▶ _Text block_:
— START —

Lisbon: Are the Irish People too Stupid to Vote?

Europe is reeling at Ireland for not being able to ratify the Treaty of Lisbon; the Irish People said in a referendum that they didn’t want to approve the Bill that would amend the Constitution to allow the Irish Parliament to ratify the Treaty. No other countries in Europe had to have a referendum to ratify so why did Ireland? This is a very interesting point, Ireland’s Constitution makes it’s Parliament the sole lawmaker for the State–it and it alone can make law. This means that when EU law claims to be enforceable in Irish Courts and when EU law claims to be higher than Irish law even the Irish Constitution there is a conflict. In order to address this a provision was added to the Constitution by the 3rd Amendment which makes Article 29.4.10° state:

No provision of this Constitution invalidates laws enacted, acts done or measures adopted by the State which are necessitated by the obligations of membership of the European Union or of the Communities, or prevents laws enacted, acts done or measures adopted by the European Union or by the Communities or by institutions thereof, or by bodies competent under the Treaties establishing the Communities, from having the force of law in the State.

— END —

▶ _Written request 1_: In the piece on Ireland and the Lisbon Treaty, which amendment added the provision that makes up Article 29.4.10° of the Irish Constitution?
▶ _Written request 2_: Pick up the piece on Ireland and the Lisbon Treaty right after the quoted constitutional provision and keep writing it.

▶ _Data_:
— START —

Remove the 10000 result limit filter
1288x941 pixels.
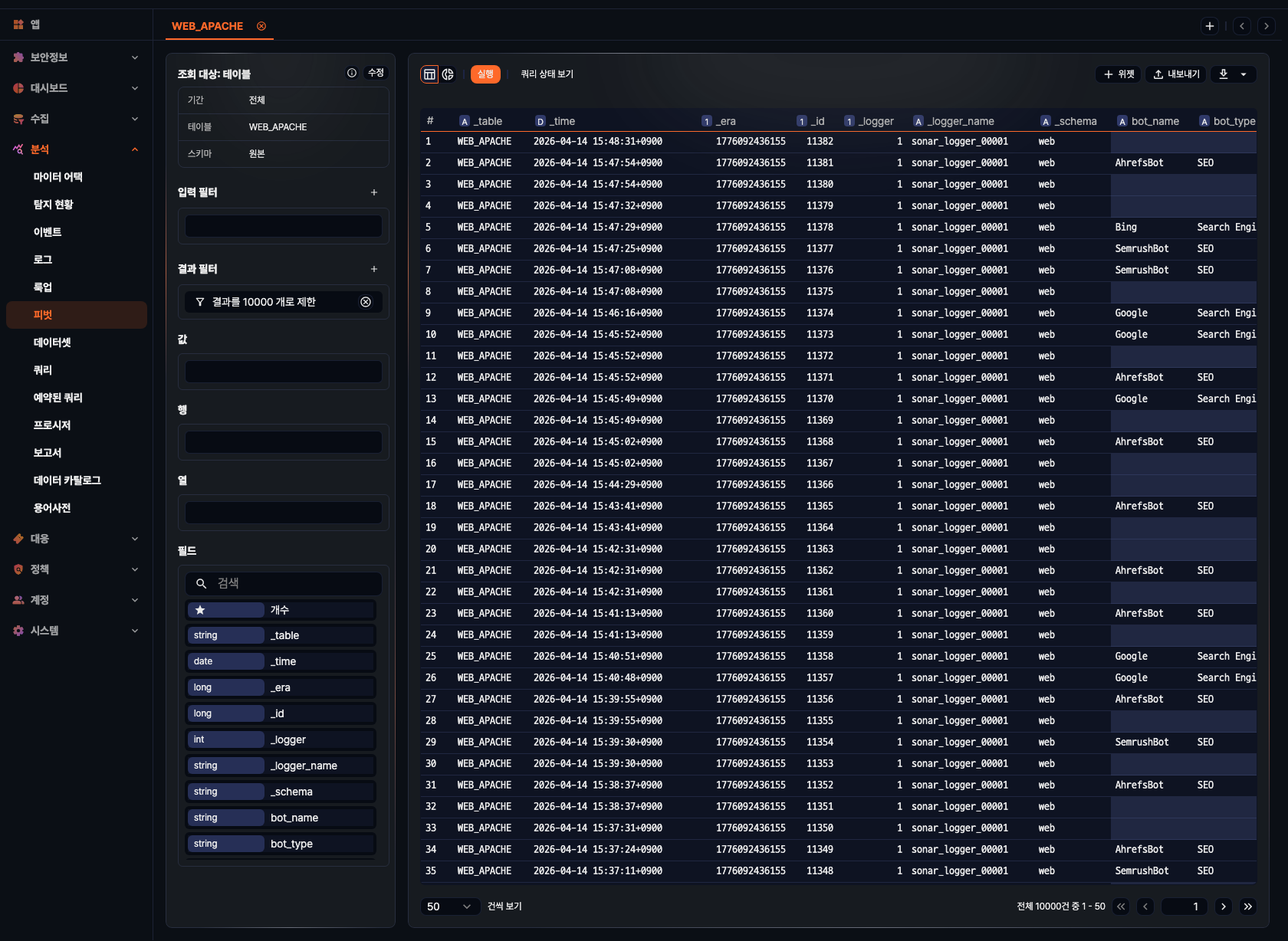pyautogui.click(x=366, y=302)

— END —

▶ _Task answer 1_: The 3rd Amendment.

▶ _Task answer 2_:
This means that EU law takes precedence over the provisions of Irish Law. The Irish Courts siad after this Amendment was passed that there was an expectation that the Union would develop and change. However, where the change was serious and ground-breaking then the changes effected by that Treaty would not be afforded that exemptions from Constitutional compliance in Article 29.4.10° (above) and that in order for them to be given that exemption they could have to be approved by a referendum to amend the Constitution to allow that State to ratify the Treaty. However, the Courts did say only serious ground-breaking changes needed to be put to a referendum there is an argument to say that the Irish government are being too cautious in what they regard as serious and ground-breaking. The Treaty of Maastricht was clearly ground-breaking and thus needed a referendum but, Amsterdam and Nice were less so and may not have needed one. I don’t know how the Courts would regard the Lisbon Treaty in terms of its effect on EU law–would it be ground-breaking enough to require a referendum?

So you see why the Irish people got to vote on Lisbon whereas all the other member States were denied this vote. I think this is a democratic deficit in the way the EU works; surly all major amending treaties should as part of there terms require approval by the People; I am not sure what form this should take–nation by nation, pan-Europe or some other form I don’t know yet but, it is important for democracy that people are consulted more directly.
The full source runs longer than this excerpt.